Transcribe only part of the material below: the lines from the one containing "Viewport: 800px width, 401px height." through the one containing "You are a computer-use agent. 700x392 pixels.", inclusive, exactly as written.
......
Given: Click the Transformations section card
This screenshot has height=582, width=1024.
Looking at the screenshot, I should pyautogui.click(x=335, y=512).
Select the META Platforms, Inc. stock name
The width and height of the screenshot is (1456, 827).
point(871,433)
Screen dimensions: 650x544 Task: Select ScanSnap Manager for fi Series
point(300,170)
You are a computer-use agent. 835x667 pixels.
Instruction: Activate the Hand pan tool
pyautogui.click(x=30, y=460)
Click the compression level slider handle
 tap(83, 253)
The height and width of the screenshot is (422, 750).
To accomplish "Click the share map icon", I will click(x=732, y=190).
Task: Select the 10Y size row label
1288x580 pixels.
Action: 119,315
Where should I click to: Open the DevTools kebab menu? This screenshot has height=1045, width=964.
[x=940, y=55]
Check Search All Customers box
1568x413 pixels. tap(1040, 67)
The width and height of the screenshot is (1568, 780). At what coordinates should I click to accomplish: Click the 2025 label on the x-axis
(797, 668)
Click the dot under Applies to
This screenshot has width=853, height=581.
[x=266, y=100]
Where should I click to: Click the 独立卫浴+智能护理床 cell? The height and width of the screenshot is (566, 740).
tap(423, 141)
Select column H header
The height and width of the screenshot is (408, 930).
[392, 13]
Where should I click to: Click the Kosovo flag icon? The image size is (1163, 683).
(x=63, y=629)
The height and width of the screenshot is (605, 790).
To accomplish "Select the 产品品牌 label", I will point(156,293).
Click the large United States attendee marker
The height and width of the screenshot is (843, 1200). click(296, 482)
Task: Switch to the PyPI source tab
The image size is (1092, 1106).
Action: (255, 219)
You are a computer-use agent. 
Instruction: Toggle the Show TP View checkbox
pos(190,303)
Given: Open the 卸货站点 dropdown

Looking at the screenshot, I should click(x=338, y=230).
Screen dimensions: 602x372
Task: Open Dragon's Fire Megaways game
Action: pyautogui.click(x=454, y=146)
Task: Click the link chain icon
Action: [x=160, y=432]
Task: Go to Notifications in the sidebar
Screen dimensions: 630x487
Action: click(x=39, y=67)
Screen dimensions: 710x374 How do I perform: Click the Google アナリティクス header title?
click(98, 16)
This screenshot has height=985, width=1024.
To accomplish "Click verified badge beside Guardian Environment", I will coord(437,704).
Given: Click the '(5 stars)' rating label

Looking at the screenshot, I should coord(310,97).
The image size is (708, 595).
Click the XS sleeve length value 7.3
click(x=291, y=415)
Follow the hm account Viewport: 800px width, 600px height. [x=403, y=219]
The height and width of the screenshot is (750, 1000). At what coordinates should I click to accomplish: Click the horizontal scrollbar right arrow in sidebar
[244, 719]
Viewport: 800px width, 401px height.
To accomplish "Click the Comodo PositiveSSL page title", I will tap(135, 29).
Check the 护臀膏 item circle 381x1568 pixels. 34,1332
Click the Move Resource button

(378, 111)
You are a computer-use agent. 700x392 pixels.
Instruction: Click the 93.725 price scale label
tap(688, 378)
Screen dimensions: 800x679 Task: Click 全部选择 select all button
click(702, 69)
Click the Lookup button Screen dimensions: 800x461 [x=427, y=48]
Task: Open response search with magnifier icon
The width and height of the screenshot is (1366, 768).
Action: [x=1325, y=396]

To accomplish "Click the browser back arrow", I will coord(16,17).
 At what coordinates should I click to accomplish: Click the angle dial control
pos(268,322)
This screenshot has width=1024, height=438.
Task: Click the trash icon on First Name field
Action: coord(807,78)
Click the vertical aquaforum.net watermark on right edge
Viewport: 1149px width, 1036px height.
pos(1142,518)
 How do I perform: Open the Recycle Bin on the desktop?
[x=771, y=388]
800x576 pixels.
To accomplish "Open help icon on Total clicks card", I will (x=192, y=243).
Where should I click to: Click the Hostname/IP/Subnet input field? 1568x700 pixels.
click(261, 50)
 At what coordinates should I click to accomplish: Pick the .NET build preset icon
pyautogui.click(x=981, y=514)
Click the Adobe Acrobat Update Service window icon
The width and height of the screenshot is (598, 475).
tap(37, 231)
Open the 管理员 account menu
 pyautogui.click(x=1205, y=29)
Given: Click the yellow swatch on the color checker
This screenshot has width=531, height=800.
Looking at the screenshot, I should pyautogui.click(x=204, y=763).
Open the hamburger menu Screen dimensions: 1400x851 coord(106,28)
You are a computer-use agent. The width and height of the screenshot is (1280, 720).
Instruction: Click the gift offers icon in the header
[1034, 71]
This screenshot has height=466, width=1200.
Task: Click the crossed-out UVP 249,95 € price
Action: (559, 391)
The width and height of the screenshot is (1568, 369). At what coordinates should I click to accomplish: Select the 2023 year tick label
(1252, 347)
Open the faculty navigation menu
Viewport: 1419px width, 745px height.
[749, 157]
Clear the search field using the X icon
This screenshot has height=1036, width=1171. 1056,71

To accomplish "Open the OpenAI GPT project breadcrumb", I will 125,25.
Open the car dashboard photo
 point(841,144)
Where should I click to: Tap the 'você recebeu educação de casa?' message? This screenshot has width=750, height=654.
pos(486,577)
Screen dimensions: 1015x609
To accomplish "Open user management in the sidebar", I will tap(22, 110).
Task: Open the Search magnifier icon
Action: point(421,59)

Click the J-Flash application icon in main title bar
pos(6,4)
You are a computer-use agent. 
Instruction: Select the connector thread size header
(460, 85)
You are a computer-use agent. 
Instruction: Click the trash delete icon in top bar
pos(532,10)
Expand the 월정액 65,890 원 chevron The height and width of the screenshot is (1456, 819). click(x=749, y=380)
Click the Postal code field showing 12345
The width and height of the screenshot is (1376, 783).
......
### ANSWER BELOW
Viewport: 800px width, 401px height.
To accomplish "Click the Comodo PositiveSSL page title", I will tap(135, 29).
Check the 护臀膏 item circle 381x1568 pixels. 34,1332
Click the Move Resource button

(378, 111)
You are a computer-use agent. 700x392 pixels.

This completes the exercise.